Sermons

Summary: The normal human response, “Why did this happen?” calls God to account. On the other hand, “What do you want me to do?” is an invitation for God to call us to account.

Sixty years ago President John Fitzgerald Kennedy sent a group of military advisors to a little country in the Far East that most Americans had never heard of. Their government was having some trouble with rebels and turned to the U.S. for help. Who else should they turn to? The United States was the most powerful country on earth. We had recently led the free world in defending South Korea from the Chinese Communists. We had stemmed the tide of the Stalinist takeover of Europe with the Marshall Plan. With unparalleled generosity we had rebuilt the economies of our fallen enemies, Germany and Japan. We were the defenders of freedom, the champions of the weak, the symbol of hope and prosperity for millions around the world. We wore the white hats. We were the good guys.

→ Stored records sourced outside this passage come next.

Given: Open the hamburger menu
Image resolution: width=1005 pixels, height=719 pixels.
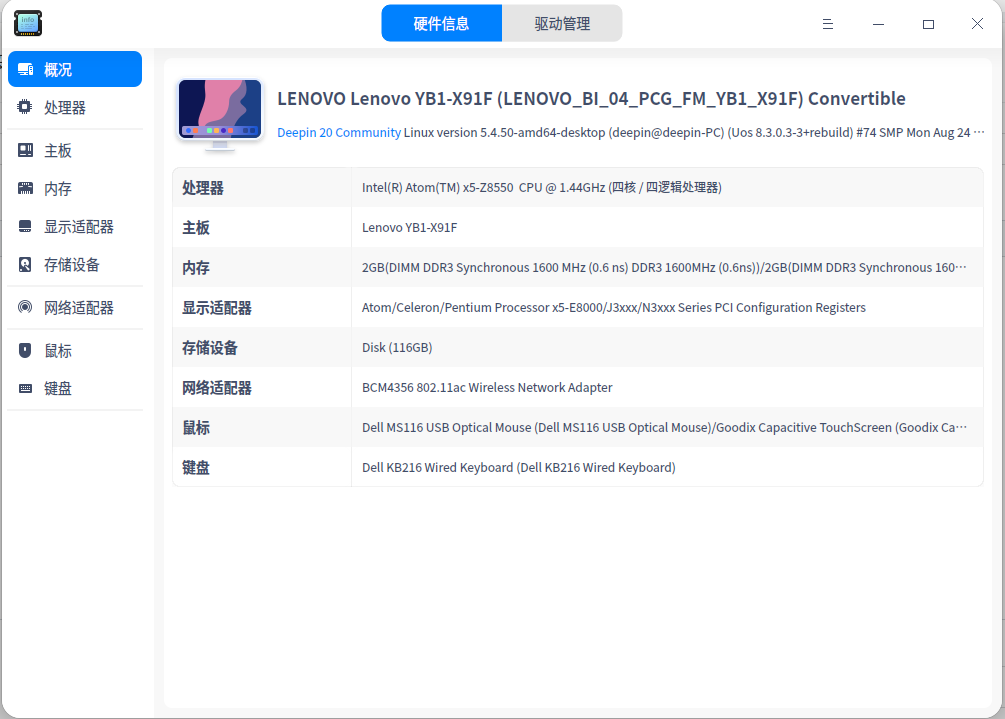Looking at the screenshot, I should coord(827,23).
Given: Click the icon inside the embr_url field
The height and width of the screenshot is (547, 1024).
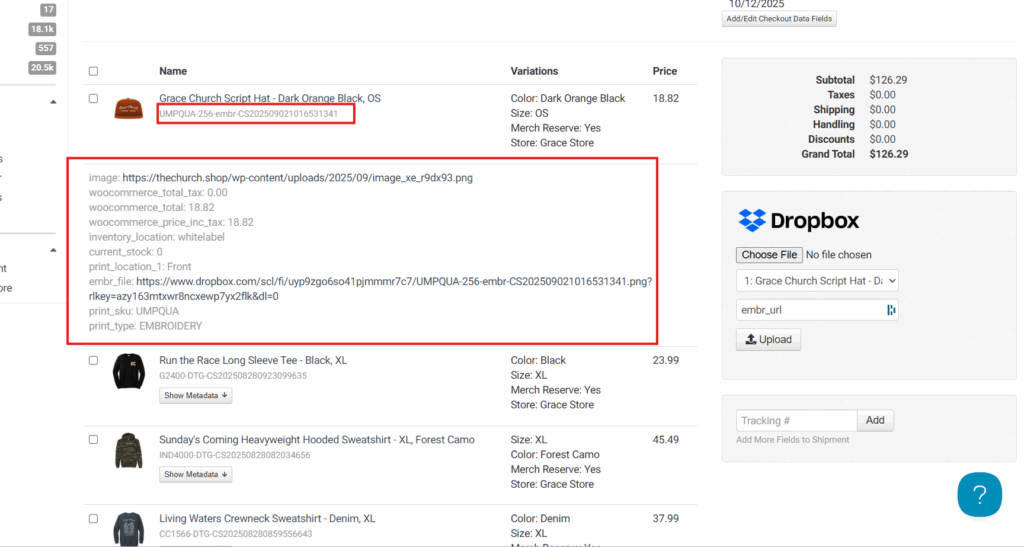Looking at the screenshot, I should pos(890,310).
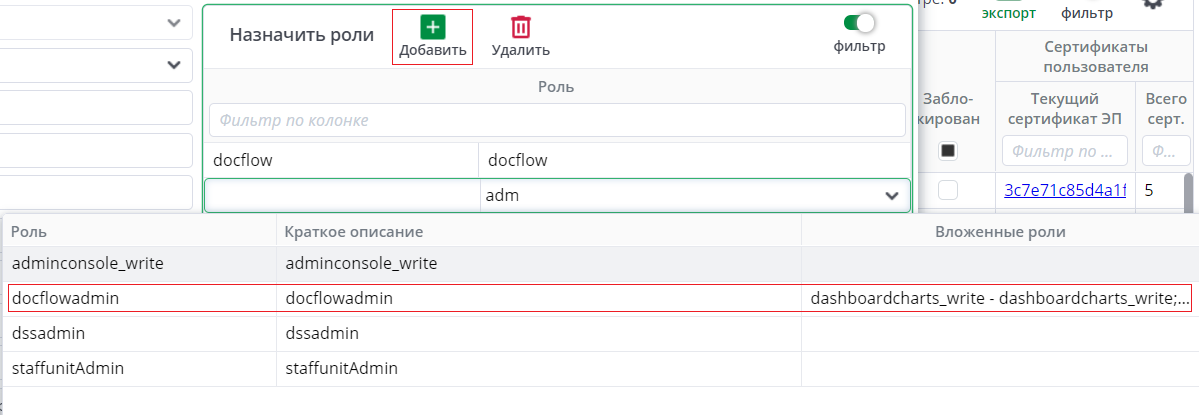Open settings via the gear icon
1199x415 pixels.
tap(1152, 4)
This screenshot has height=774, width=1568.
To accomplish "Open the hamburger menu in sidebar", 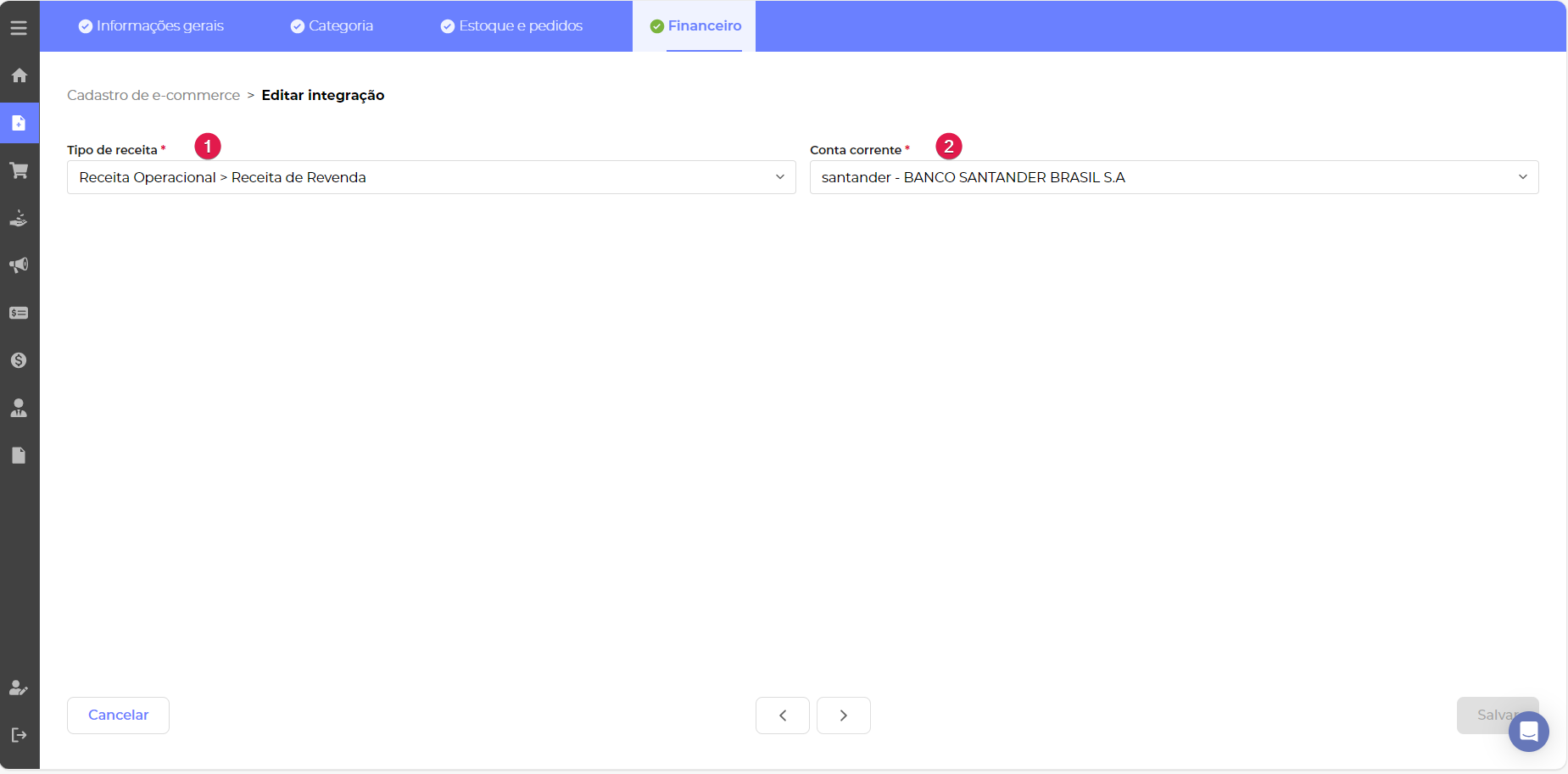I will 19,28.
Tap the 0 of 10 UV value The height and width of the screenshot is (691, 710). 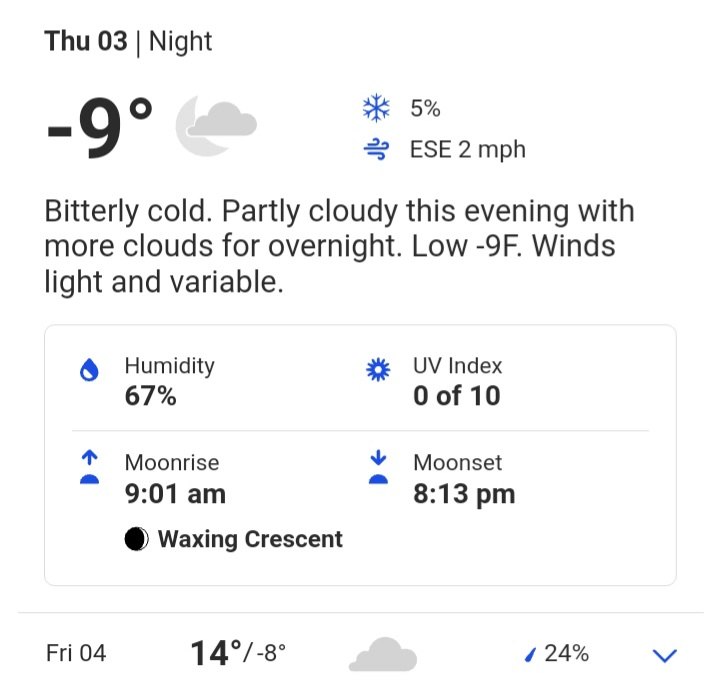coord(457,396)
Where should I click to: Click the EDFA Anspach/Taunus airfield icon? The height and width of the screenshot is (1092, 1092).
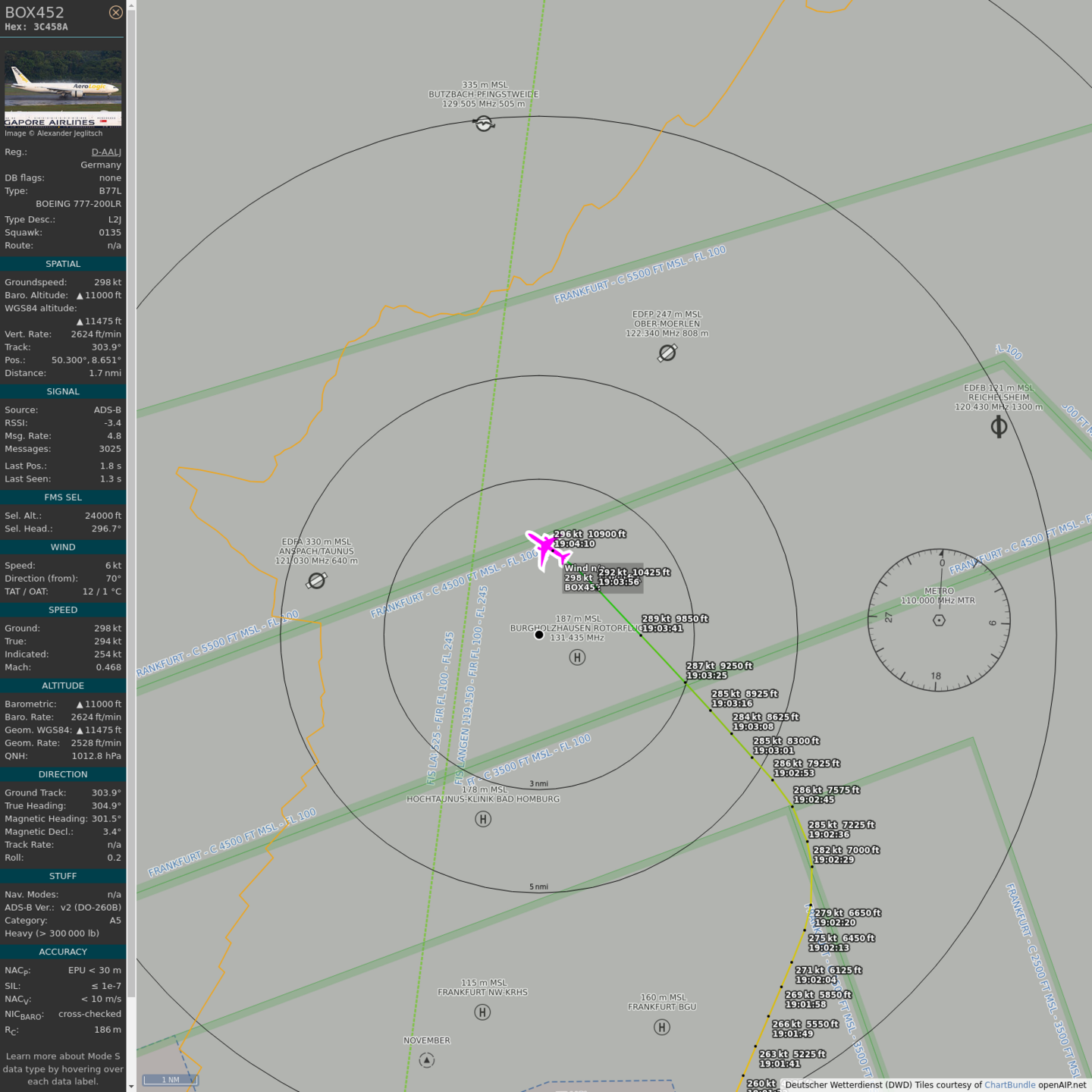click(316, 581)
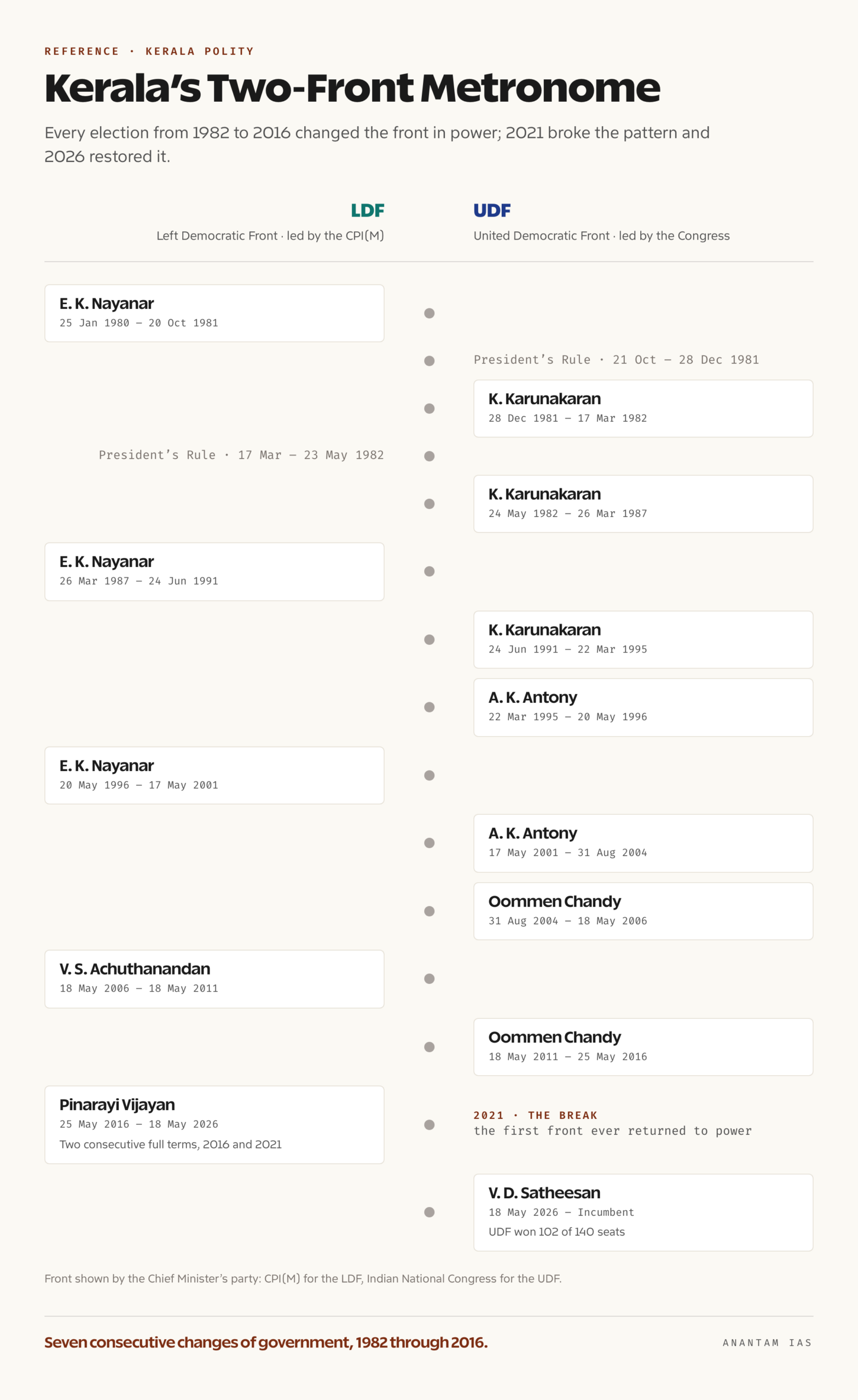The width and height of the screenshot is (858, 1400).
Task: Select the Pinarayi Vijayan card
Action: click(x=215, y=1124)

Ten years later the country was mired down halfway across the globe in a war we had little prospect of winning. America had been torn apart, leaving wounds it would take a generation or more to heal. The nightly news showed shocking sights of atrocities like My Lai alternating with angry students shouting “Hell, no! We won’t go!” to the TV cameras. Ugly images of nervous young national guards - men firing upon students no younger than they - haunted the national consciousness. Authority was a dirty word and patriotism a joke. Returning veterans were shunned if not spat upon. Old values, old ways of ordering and understanding our lives had been uprooted and discarded, leaving nothing in their place. The “Make Love, Not War” generation had discovered bad trips: faded pictures of flower children handing out daisies to policemen had given way to headlines announcing the deaths of Janis Joplin and Jimi Hendrix. Three of the nation’s best loved leaders had been assassinated and Watergate was waiting around the corner. The Irish poet Yeats put it well long before it happened here: “Things fall apart; the center cannot hold; mere anarchy is loosed upon the world.”

What happened? What went wrong? Why did we fail so miserably?

Military historians tell us that we simply blew it strategically. The limitations imposed by domestic politics crippled the military. Our leaders said, "It isn’t really a war, just a 'police action.'” We’re just “helping” the Vietnamese, we can’t tell them what to do. We can’t cross this border. We can’t cross that border. We can’t do this, we mustn’t do that. Some strategists believe that if we had thrown the full weight of U.S. power into the field the war might have been over in a matter of months, with far fewer casualties on both sides. America yielded to the imperative of her own self-image - John Wayne never loses, and never does anything which can’t be filmed. We embraced, and were ultimately imprisoned and defeated by, our own self-deceptions.

A few thousand years earlier, the scene in Joshua 7 probably had a lot in common with pre-Viet Nam America, including a kind of cocky self-confidence born of the certainty of possessing God’s favor. The Israelites were flushed with victory after destroying one of the most important cities in Canaan. God had more or less handed Jericho to them on a plate. Imagine how they must have been feeling; picture the dancing, the singing, the feasting, the telling of tall tales of heroic deeds around the campfires. And underlying all the excitement, dreams of settled prosperity in the land of milk and honey which was now - after 40 years - almost within their grasp.

But then, without any warning at all, things changed. Joshua 7:2 tells us,

“Now Joshua sent men from Jericho to Ai... and told them, 'Go up and spy out the region.' When they returned to Joshua they said, 'Not all the people will have to go up against Ai... for only a few men are there.' So about 3,000 men went up; but they were routed by the men of Ai... They chased the Israelites from the city gate ... and struck them down on the slopes. At this the hearts of the people melted and became like water.'"

What happened? What went wrong? Why did the Israelites fail to take Ai? They weren’t exactly overwhelmed by superior enemy forces; the one percent casualty figure makes that clear. What might the troops have been saying among themselves?

“The old man’s getting past it. God’s not with him any more. Maybe it’s time we got some new blood up there.”

“Hey, Reuben signed up to help win the war, not to help lose it. Let’s go back to Gilead.”

“Joshua should have let the Benjamites lead the raid; Benjamites never run away.”

“The spies blew it; there were at least three times as many men up there as they said.”

The Israelites had every expectation of winning and no clue at all as to why they lost. The obvious answer, the first answer people turn to, is: somebody did something wrong.